Bugün bir adam tanıdım. Koca bir dükkânı vardı. Bir şeyler satın aldım ondan. Sonra yüzüne baktım, anladım, parayı seviyordu... Ama adam, o koca dükkânında güvercinler besliyordu... Hem parayı, hem güvercinleri seven bir adamdı bu... Tıpkı, bu hayat gibi bir adamdı... İçindeki kötülüğün yasını güvercinleriyle paylaşıyordu...
Sonra diğer insanlara baktım.
Herkes böyleydi aslında, herkes içindeki kötülüğün yasını paylaşacak birisini bulmuştu...
İşte o zaman anladım ki herkes farkında kendisinin; herkes farkında yasını tutacak kimse olmayınca, kimsesiz olduğunun... Herkes farkındaydı aslında, herkesten daha çok kimsesiz olduğunun...

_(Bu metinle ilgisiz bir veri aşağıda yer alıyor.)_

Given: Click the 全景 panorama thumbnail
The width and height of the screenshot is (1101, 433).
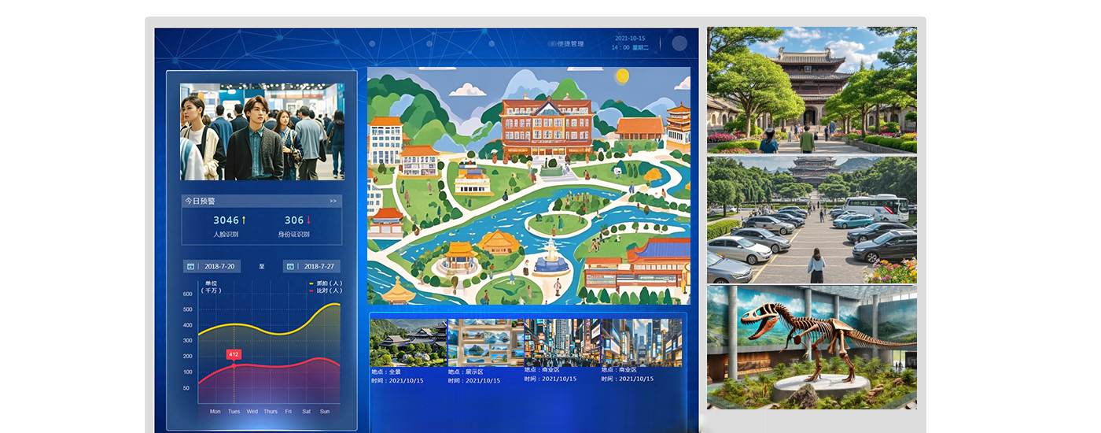Looking at the screenshot, I should pyautogui.click(x=407, y=342).
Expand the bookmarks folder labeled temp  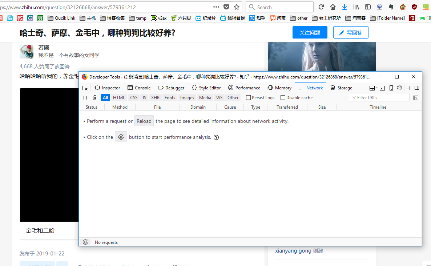(138, 18)
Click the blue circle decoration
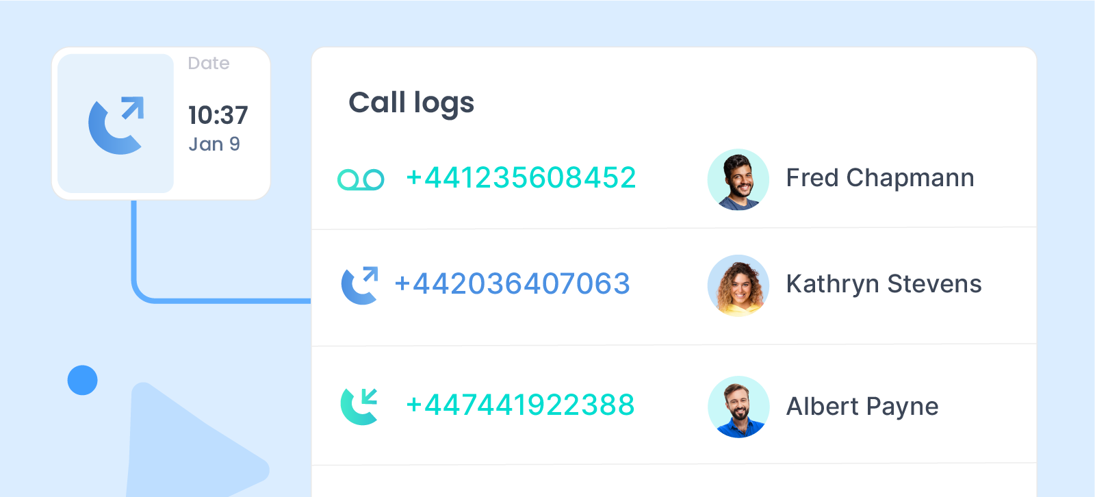This screenshot has height=497, width=1095. (83, 380)
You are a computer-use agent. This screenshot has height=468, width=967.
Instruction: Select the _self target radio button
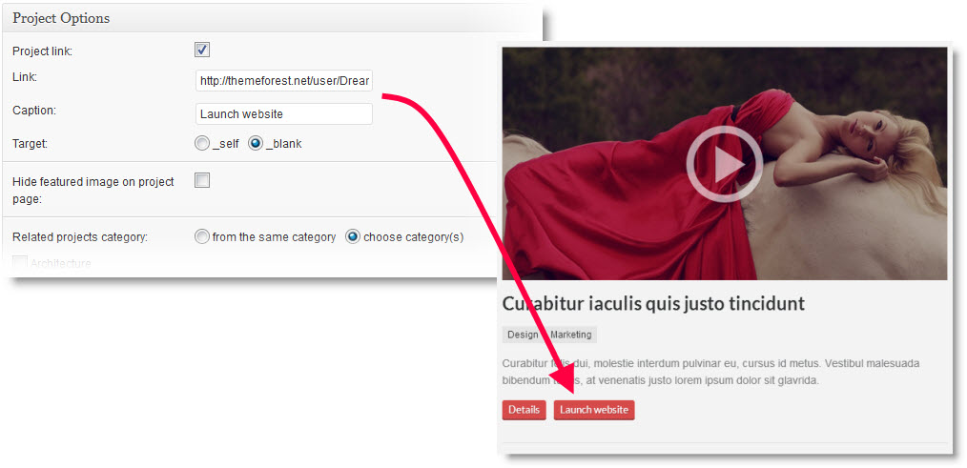[201, 143]
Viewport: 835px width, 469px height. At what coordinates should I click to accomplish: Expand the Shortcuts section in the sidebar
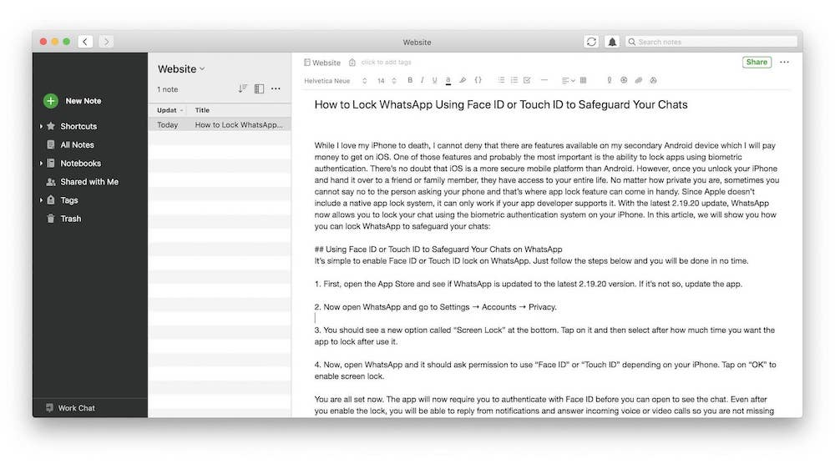point(41,127)
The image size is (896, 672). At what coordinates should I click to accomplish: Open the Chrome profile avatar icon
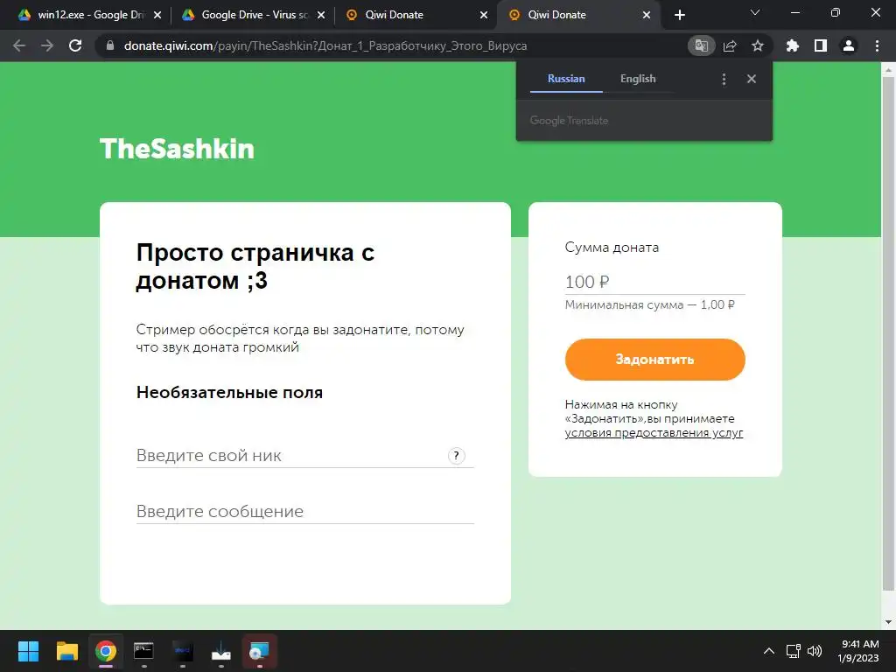click(x=849, y=46)
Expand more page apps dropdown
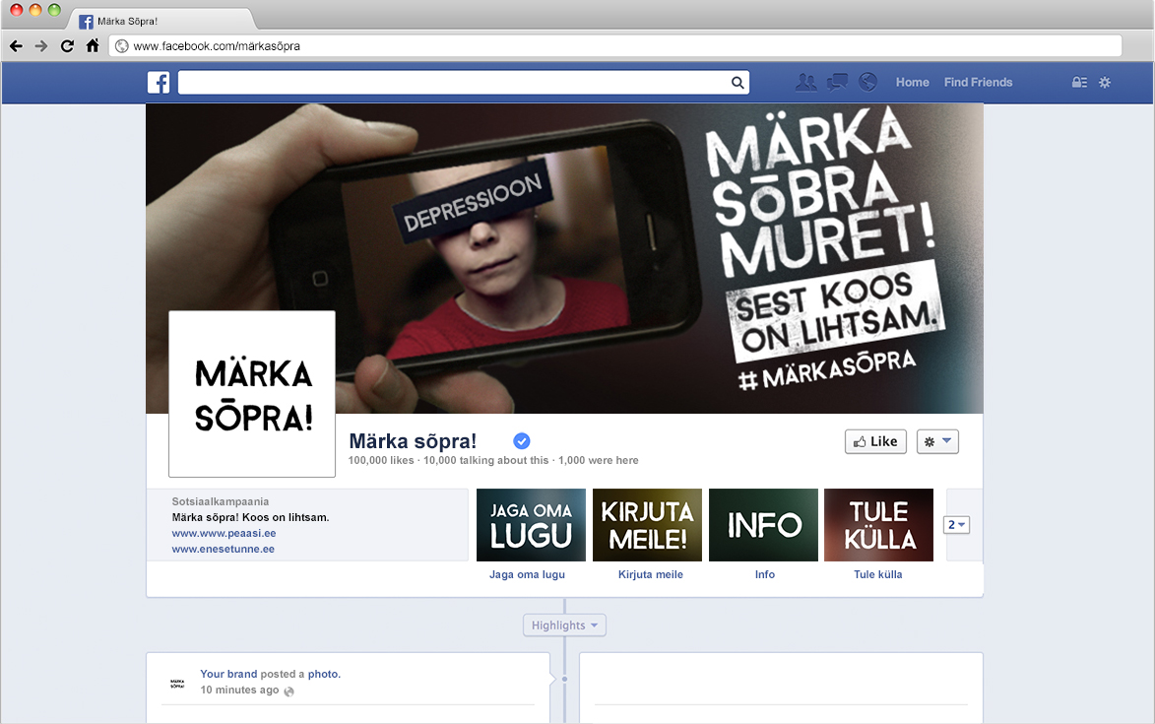This screenshot has width=1155, height=724. pos(956,525)
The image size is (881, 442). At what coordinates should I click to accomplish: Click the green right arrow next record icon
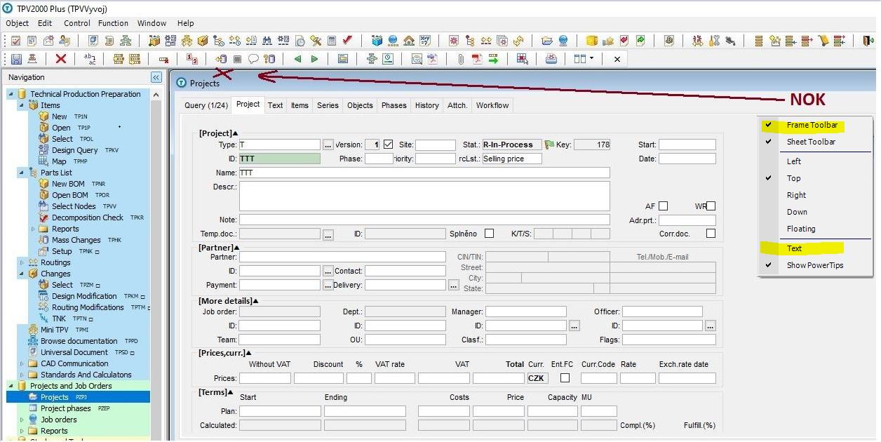[314, 59]
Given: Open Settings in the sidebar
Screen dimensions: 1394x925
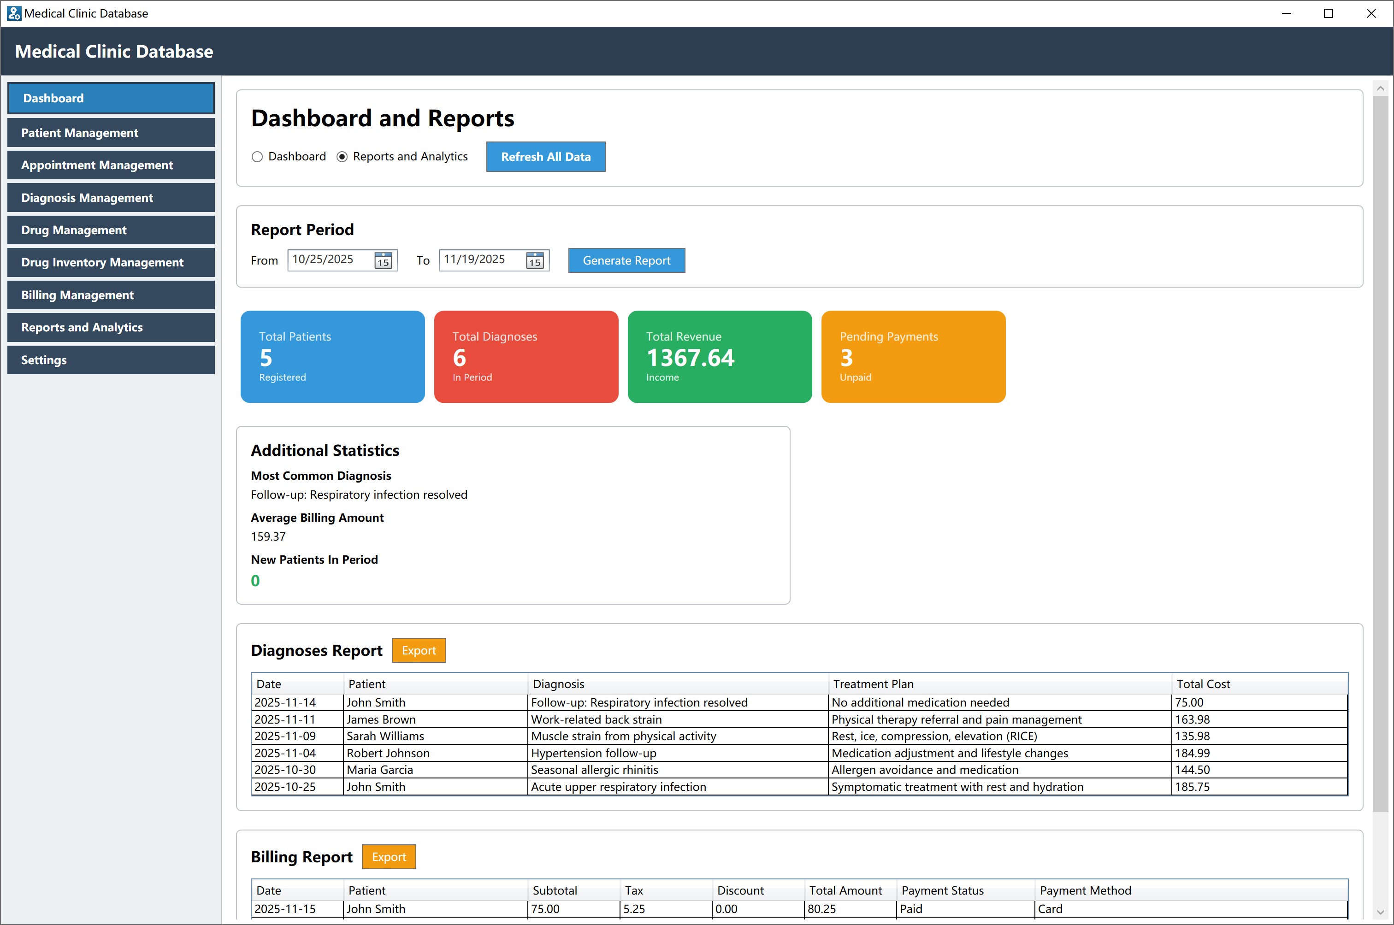Looking at the screenshot, I should tap(111, 360).
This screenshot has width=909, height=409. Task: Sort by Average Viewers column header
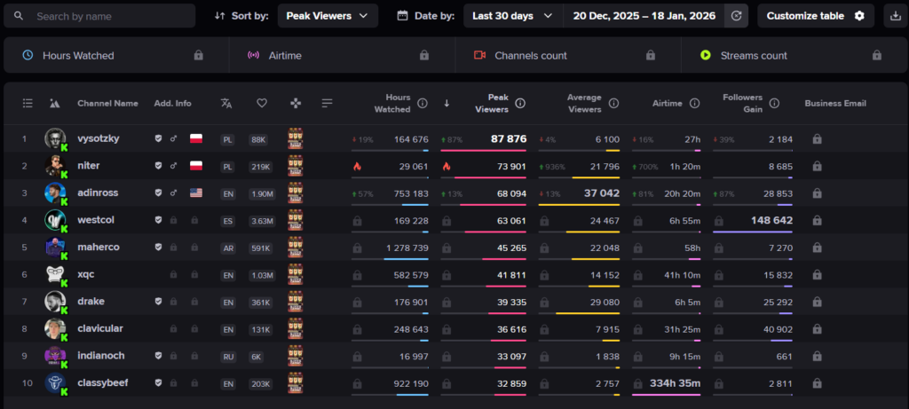583,104

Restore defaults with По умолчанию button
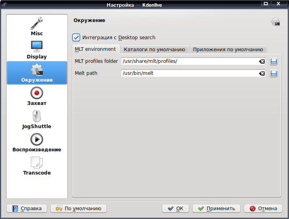click(78, 209)
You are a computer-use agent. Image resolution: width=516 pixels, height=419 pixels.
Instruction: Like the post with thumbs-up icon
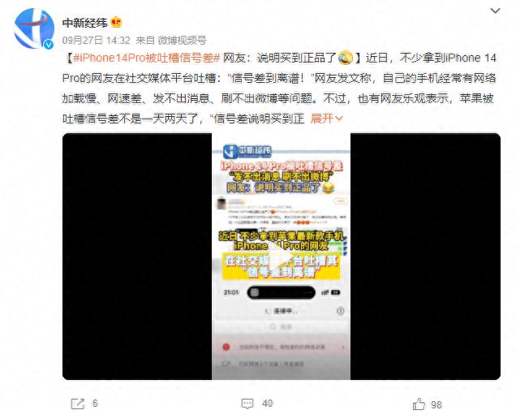click(419, 404)
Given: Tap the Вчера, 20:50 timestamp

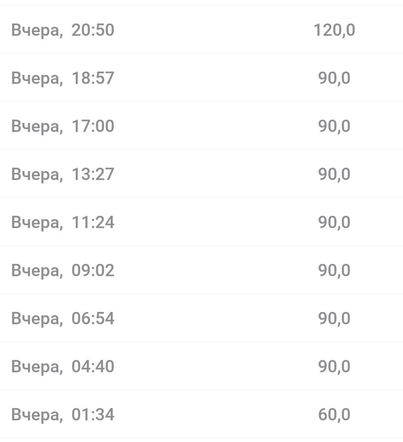Looking at the screenshot, I should [x=63, y=30].
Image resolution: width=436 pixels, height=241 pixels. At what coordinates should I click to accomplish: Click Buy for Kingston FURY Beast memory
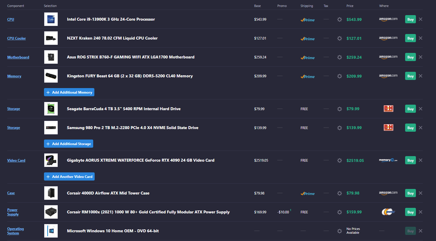(410, 76)
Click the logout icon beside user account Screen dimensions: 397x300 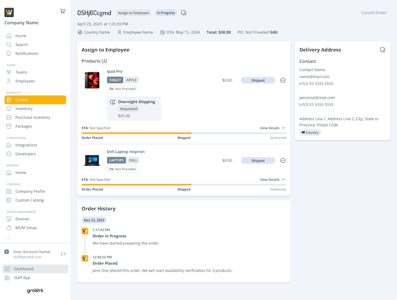(63, 254)
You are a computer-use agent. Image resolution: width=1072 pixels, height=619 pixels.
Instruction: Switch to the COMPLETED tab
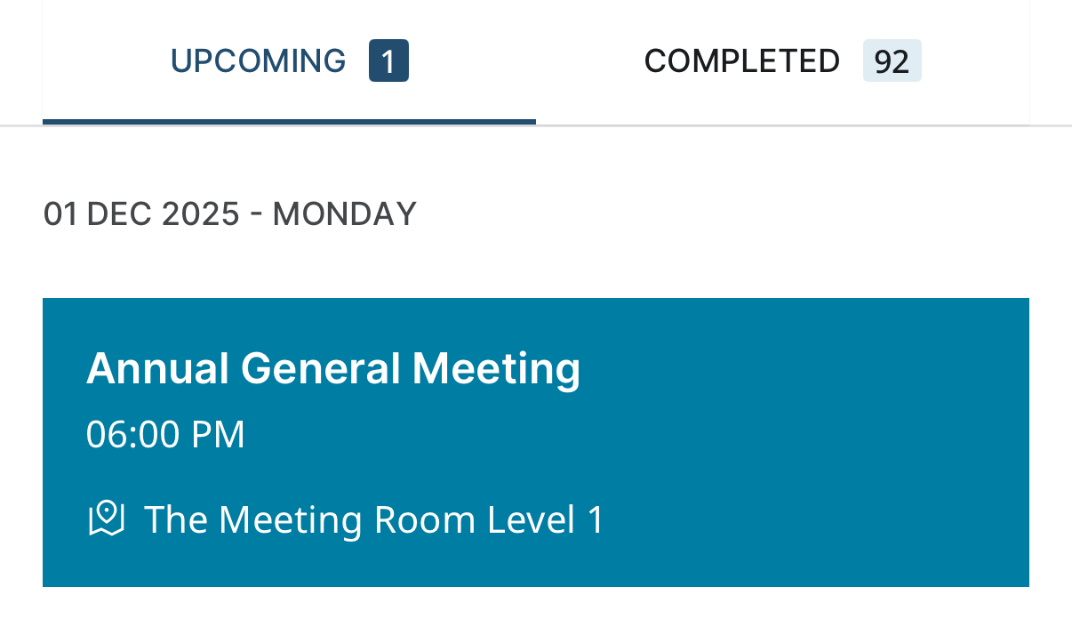pyautogui.click(x=782, y=61)
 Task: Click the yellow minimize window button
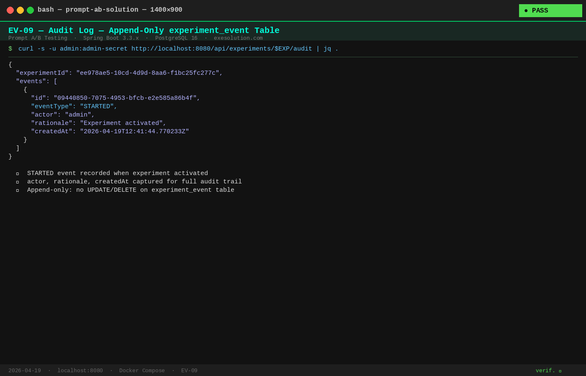[20, 10]
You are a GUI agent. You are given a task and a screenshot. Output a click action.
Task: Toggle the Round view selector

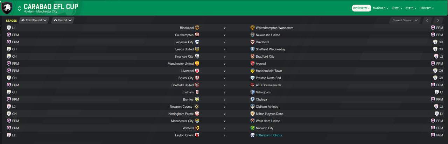pos(63,20)
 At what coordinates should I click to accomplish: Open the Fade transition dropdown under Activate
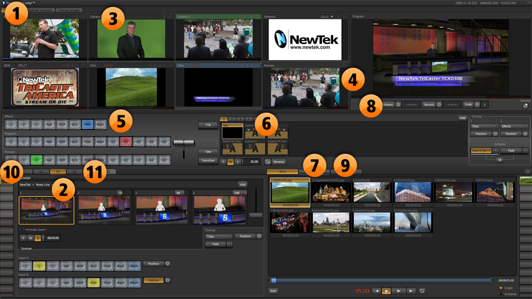pos(514,151)
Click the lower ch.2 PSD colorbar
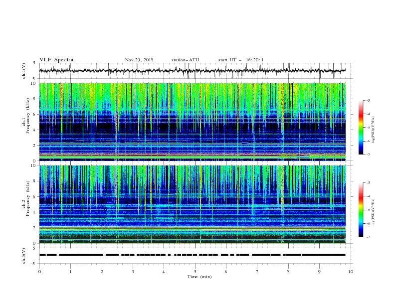 361,210
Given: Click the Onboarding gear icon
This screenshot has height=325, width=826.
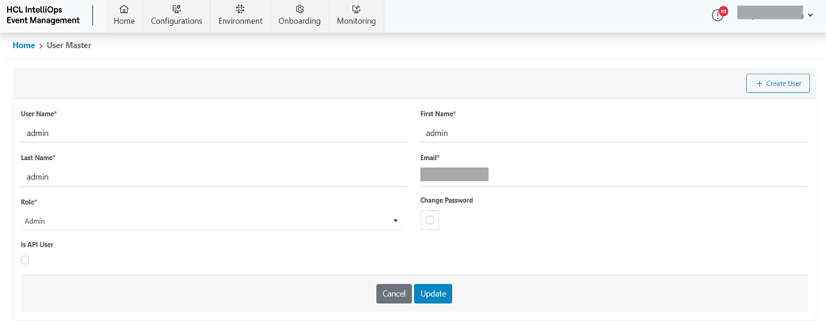Looking at the screenshot, I should (300, 9).
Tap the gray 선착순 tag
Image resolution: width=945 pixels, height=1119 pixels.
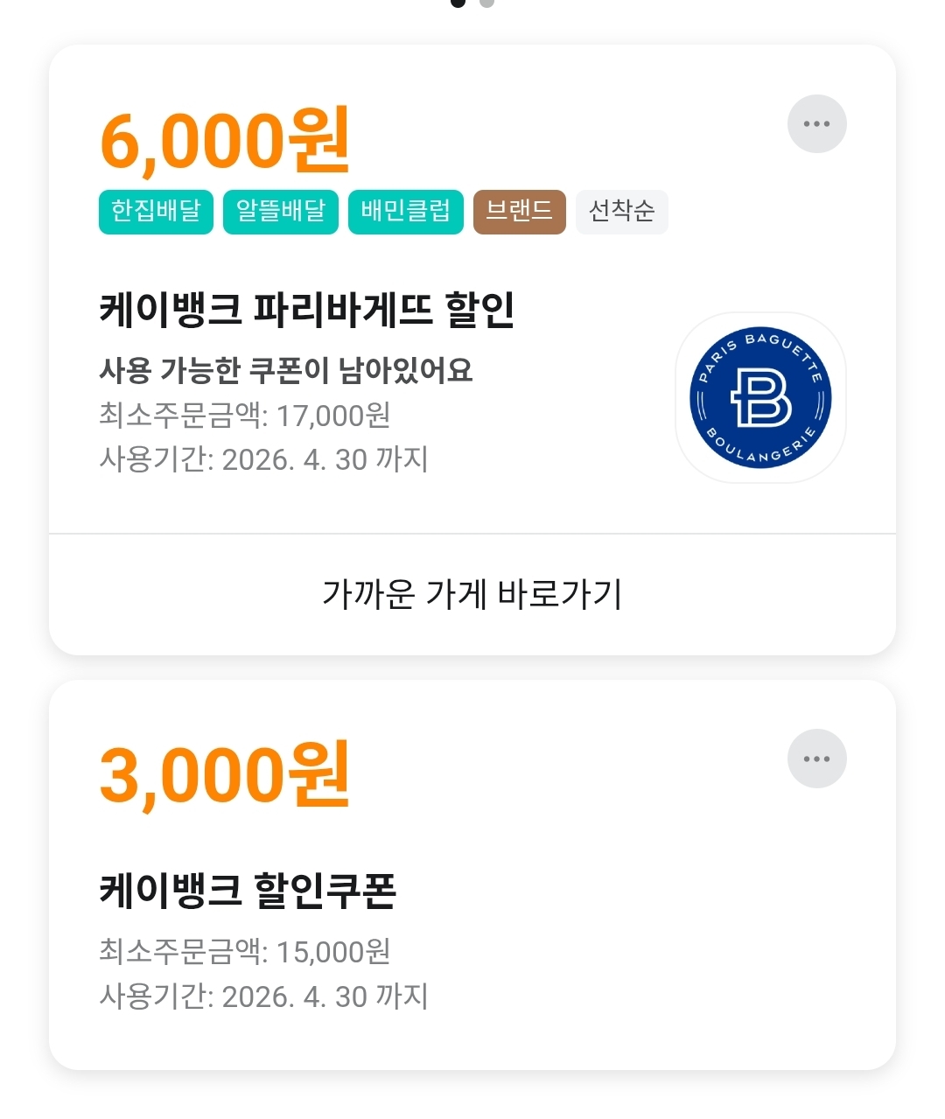pyautogui.click(x=621, y=212)
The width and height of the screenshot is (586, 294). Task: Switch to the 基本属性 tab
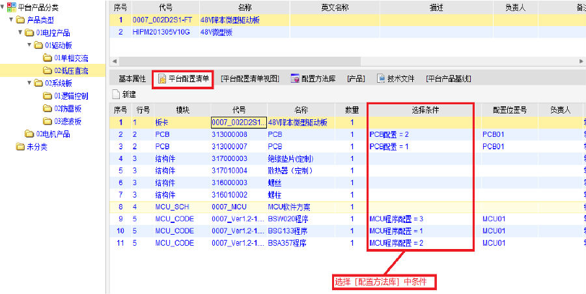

Biliyor musun sevgili, insan bunu anlayınca, herkesin herkesten daha kimsesiz olduğunu anlayınca kimseye öfke duyamıyor. Kederiyle kalakalıyor orada, öylece...
En çok sevdiğim sendin. Sen de beni, bu hayatla aldattın. Bu hayatın içinde kimsesiz olduğunu bile bilmeyen biriyle aldattın...
Sonra kalktın, beni onunla kıyasladın... Hem parayı, hem güvercinleri seven o adam gibi olmayı seçtin... Kendin olmak zor geldi sana. Birilerine benzemeye çalıştın...
Ben, yine de vazgeçmedim seni sevmekten. Eskisi gibi değil ama. Biraz buruk, biraz küs, biraz sitemkâr seviyorum artık seni... Dudaklarımı ısırıyorum artık adın geçince. Kavga falan çıkarıyorum. Eskisi gibi sakin değilim ama olsun.
Dostlarım beni yine sabaha karşı dağların tepesine çıkartıyor. Oradan, o yükseklikten yine denize bakıyorum, hırçın dalgalara, sana, hayatımıza... Sonra duramıyorum seni sevdiğim bu kentte; anla, anla biraz... unutulmuş kasabalara, uzak şehirlere gidiyorum...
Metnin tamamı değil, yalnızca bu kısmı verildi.